Kremer, who has worked closely with Li at Selkirk Mental Health Centre, said it was time to loosen the reins. The Crown wasn't objecting to the recommendations.
"Mr. Li has done everything that's been asked of him," prosecutor Susan Helenchilde told court. She conceded her department is in a difficult position given it represents the public and Li's actions were so brutal.
"This is one of the most ghoulish tragedies in Canadian history," she said. However, Helenchilde conceded Li's best interests must be considered following his not-criminally-responsible finding in court.
Li was found not criminally responsible for the beheading of Tim McLean on a Greyhound bus near Portage. A judge found Li suffered hallucinations from untreated schizophrenia at the time of the unprovoked attack and ordered him held at the Selkirk centre.
To that extent, Kremer said Monday Li knows the importance of taking his medications for schizophrenia and has shown great insight into what triggered the attack. Li has been deemed a low risk to reoffend, and Kremer said the only security concern as Li ventures out into the community is some member of the public might attack him.

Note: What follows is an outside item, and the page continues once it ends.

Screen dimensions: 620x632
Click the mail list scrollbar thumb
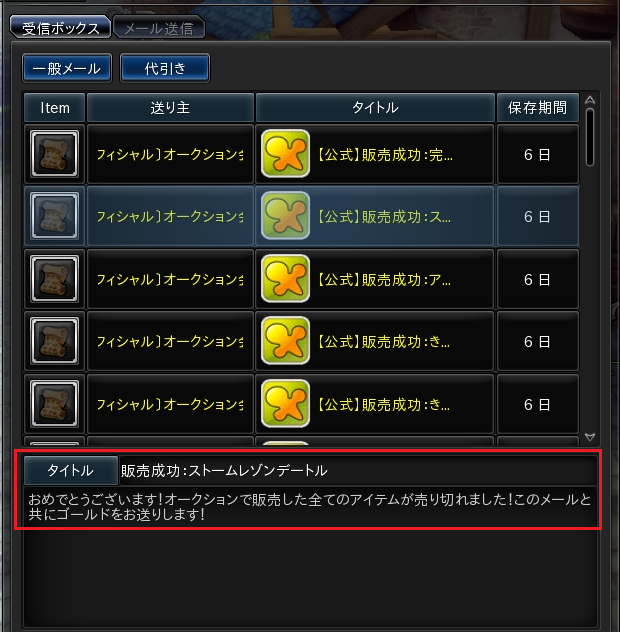click(x=590, y=137)
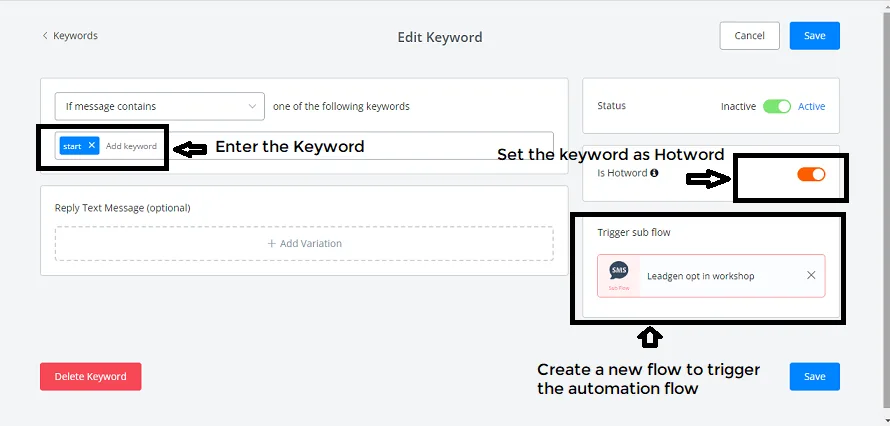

McLean's family has been a vocal critic of Li's relaxed freedoms and has pushed for tougher federal legislation. McLean's mom, Carol de Delley, said she believes mentally ill killers such as Li must be held indefinitely in a hospital.
The federal government introduced Bill C-54, the Not Criminally Responsible Reform Act, last year in response to Li's case. The bill would create a new category of high-risk offenders who can't be considered for release until a court agrees to revoke the designation.
They would not have a review of their status for three years, would not be given unescorted passes and would only get escorted passes under narrow circumstances.
Federal Public Safety Minister Steven Blaney slammed the review board's decision and defended Bill C-54 in a release Thursday evening.
"The provincial decision to grant Mr. Li unescorted trips around town is an insult to Tim McLean, the man he beheaded and cannibalized. Canadians expect that their justice system will keep them safe from high-risk individuals," the release said.
The release promised Bill C-54 will protect the public from high-risk offenders and put public safety first in sentencing.
"Unlike the Opposition, our Conservative government believes that those who commit serious and heinous crimes must be kept off our streets. Our government has always put victims first and always will. The people of Manitoba deserve no less."